- **WRITTEN PROBLEM**: Output every one of the rows below verbatim, with no changes.

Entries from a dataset
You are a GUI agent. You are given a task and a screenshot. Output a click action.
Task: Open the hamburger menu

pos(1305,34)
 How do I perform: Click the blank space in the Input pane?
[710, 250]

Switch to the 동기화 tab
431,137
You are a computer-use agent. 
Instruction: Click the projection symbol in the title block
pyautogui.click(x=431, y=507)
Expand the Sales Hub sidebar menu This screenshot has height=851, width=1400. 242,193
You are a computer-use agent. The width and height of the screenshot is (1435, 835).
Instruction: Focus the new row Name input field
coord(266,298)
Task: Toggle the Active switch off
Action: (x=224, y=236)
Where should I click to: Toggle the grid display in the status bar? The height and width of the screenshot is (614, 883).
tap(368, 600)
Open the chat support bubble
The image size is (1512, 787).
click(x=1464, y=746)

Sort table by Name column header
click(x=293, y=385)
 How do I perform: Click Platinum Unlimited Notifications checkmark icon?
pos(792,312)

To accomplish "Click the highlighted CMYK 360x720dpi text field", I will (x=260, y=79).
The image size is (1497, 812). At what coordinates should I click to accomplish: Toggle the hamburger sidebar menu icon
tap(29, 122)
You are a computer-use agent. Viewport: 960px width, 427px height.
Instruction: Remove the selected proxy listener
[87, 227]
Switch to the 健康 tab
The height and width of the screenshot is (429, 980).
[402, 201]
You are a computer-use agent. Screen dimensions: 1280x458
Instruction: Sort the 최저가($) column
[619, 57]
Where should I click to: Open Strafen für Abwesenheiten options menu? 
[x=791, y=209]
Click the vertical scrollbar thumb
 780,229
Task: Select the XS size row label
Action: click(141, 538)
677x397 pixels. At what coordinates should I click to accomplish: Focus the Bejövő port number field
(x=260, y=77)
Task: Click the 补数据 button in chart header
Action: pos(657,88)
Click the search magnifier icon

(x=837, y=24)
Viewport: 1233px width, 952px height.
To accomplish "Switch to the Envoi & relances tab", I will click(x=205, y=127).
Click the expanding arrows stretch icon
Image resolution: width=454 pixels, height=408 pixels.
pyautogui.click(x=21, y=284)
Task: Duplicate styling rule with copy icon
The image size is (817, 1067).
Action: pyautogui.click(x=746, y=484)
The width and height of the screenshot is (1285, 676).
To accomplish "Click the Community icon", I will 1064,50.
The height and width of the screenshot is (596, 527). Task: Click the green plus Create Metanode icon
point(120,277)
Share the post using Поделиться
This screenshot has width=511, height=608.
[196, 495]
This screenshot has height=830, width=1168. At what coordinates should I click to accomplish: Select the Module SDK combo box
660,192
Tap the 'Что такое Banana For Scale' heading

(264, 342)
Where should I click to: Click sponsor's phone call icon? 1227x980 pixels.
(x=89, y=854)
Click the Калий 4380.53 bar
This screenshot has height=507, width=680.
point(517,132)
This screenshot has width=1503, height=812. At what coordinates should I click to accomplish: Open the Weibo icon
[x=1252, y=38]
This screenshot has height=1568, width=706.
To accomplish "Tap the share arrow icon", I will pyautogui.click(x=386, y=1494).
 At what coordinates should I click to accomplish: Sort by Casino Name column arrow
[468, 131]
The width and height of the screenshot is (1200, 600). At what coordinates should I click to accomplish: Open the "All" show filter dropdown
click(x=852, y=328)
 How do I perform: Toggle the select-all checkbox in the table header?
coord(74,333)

- **RESULT**:
You are a GUI agent. You are given a task and a screenshot. Output a click action.
Task: Open the hamburger menu

pos(1305,34)
 How do I perform: Click the blank space in the Input pane?
[710, 250]

Switch to the 동기화 tab
431,137
You are a computer-use agent. 
Instruction: Click the projection symbol in the title block
pyautogui.click(x=431, y=507)
Expand the Sales Hub sidebar menu This screenshot has height=851, width=1400. 242,193
You are a computer-use agent. The width and height of the screenshot is (1435, 835).
Instruction: Focus the new row Name input field
coord(266,298)
Task: Toggle the Active switch off
Action: (x=224, y=236)
Where should I click to: Toggle the grid display in the status bar? The height and width of the screenshot is (614, 883).
tap(368, 600)
Open the chat support bubble
The image size is (1512, 787).
click(x=1464, y=746)

Sort table by Name column header
click(x=293, y=385)
 How do I perform: Click Platinum Unlimited Notifications checkmark icon?
pos(792,312)

To accomplish "Click the highlighted CMYK 360x720dpi text field", I will (x=260, y=79).
The image size is (1497, 812). At what coordinates should I click to accomplish: Toggle the hamburger sidebar menu icon
tap(29, 122)
You are a computer-use agent. Viewport: 960px width, 427px height.
Instruction: Remove the selected proxy listener
[87, 227]
Switch to the 健康 tab
The height and width of the screenshot is (429, 980).
[402, 201]
You are a computer-use agent. Screen dimensions: 1280x458
Instruction: Sort the 최저가($) column
[619, 57]
Where should I click to: Open Strafen für Abwesenheiten options menu? 
[x=791, y=209]
Click the vertical scrollbar thumb
 780,229
Task: Select the XS size row label
Action: click(141, 538)
677x397 pixels. At what coordinates should I click to accomplish: Focus the Bejövő port number field
(x=260, y=77)
Task: Click the 补数据 button in chart header
Action: pos(657,88)
Click the search magnifier icon

(x=837, y=24)
Viewport: 1233px width, 952px height.
To accomplish "Switch to the Envoi & relances tab", I will click(x=205, y=127).
Click the expanding arrows stretch icon
Image resolution: width=454 pixels, height=408 pixels.
pyautogui.click(x=21, y=284)
Task: Duplicate styling rule with copy icon
The image size is (817, 1067).
Action: pyautogui.click(x=746, y=484)
The width and height of the screenshot is (1285, 676).
To accomplish "Click the Community icon", I will 1064,50.
The height and width of the screenshot is (596, 527). Task: Click the green plus Create Metanode icon
point(120,277)
Share the post using Поделиться
This screenshot has width=511, height=608.
[196, 495]
This screenshot has height=830, width=1168. At what coordinates should I click to accomplish: Select the Module SDK combo box
660,192
Tap the 'Что такое Banana For Scale' heading

(264, 342)
Where should I click to: Click sponsor's phone call icon? 1227x980 pixels.
(x=89, y=854)
Click the Калий 4380.53 bar
This screenshot has height=507, width=680.
point(517,132)
This screenshot has width=1503, height=812. At what coordinates should I click to accomplish: Open the Weibo icon
[x=1252, y=38]
This screenshot has height=1568, width=706.
To accomplish "Tap the share arrow icon", I will pyautogui.click(x=386, y=1494).
 At what coordinates should I click to accomplish: Sort by Casino Name column arrow
[468, 131]
The width and height of the screenshot is (1200, 600). At what coordinates should I click to accomplish: Open the "All" show filter dropdown
click(x=852, y=328)
 How do I perform: Toggle the select-all checkbox in the table header?
coord(74,333)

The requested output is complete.